• **Task directions**: For each line below that contains the word "will", make a copy.

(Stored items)
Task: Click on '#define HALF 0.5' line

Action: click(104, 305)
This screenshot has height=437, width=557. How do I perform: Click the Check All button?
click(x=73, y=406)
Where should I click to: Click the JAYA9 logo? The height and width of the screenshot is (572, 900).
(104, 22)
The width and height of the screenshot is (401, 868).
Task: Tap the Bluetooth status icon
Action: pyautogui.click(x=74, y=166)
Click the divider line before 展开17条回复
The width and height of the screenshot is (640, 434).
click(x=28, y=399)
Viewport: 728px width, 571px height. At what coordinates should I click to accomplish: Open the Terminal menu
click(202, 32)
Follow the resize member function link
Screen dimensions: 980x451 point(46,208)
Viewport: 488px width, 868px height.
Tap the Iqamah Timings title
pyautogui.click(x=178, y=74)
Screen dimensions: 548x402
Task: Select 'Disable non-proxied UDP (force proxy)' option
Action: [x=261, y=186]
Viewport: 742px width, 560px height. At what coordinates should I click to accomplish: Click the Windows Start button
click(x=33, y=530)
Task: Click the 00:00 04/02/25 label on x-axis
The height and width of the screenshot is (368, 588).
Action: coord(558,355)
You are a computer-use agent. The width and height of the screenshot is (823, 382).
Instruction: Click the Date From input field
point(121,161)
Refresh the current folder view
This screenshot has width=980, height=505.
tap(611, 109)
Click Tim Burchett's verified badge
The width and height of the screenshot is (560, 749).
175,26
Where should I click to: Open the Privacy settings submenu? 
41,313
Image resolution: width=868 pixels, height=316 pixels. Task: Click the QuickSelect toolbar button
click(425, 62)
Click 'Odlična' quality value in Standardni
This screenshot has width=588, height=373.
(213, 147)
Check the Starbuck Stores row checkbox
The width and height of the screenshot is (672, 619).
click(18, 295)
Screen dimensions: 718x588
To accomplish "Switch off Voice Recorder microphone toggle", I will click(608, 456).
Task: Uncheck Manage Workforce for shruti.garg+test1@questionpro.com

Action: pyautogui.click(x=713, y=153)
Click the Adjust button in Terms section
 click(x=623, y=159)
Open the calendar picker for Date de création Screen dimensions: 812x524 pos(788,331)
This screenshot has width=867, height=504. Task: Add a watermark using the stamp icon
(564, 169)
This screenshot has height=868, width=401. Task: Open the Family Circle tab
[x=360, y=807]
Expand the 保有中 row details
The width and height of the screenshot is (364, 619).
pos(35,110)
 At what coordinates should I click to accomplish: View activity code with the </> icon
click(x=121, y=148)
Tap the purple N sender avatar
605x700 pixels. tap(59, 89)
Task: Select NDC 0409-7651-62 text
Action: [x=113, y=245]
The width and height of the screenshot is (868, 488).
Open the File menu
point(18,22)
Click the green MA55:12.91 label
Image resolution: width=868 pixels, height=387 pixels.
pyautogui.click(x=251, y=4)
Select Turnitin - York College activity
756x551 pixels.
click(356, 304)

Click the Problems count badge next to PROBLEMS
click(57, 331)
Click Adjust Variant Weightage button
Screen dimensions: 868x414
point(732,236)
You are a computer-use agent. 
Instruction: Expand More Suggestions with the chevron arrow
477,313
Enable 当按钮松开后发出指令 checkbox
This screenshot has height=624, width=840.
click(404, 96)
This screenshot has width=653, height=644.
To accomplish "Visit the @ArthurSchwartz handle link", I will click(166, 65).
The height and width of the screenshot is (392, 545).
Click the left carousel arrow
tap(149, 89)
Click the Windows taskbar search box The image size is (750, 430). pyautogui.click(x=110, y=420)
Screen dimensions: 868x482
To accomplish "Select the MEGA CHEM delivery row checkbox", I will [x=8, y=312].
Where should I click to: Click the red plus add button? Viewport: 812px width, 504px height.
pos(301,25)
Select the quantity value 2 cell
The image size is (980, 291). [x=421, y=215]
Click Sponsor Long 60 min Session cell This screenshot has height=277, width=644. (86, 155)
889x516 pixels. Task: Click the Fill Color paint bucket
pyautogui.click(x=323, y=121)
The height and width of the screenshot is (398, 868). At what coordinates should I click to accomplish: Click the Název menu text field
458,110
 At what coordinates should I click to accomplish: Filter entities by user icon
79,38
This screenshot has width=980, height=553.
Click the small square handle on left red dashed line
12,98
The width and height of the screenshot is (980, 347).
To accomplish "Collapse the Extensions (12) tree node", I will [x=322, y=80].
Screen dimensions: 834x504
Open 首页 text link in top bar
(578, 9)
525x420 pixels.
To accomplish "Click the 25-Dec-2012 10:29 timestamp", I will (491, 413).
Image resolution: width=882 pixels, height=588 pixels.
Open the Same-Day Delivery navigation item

• **Written response**:
To accomplish "Switch off Voice Recorder microphone toggle", I will click(608, 456).
To accomplish "Visit the @ArthurSchwartz handle link", I will click(166, 65).
To accomplish "Select the MEGA CHEM delivery row checkbox", I will [x=8, y=312].
To accomplish "Collapse the Extensions (12) tree node", I will [x=322, y=80].
To accomplish "Click the 25-Dec-2012 10:29 timestamp", I will (491, 413).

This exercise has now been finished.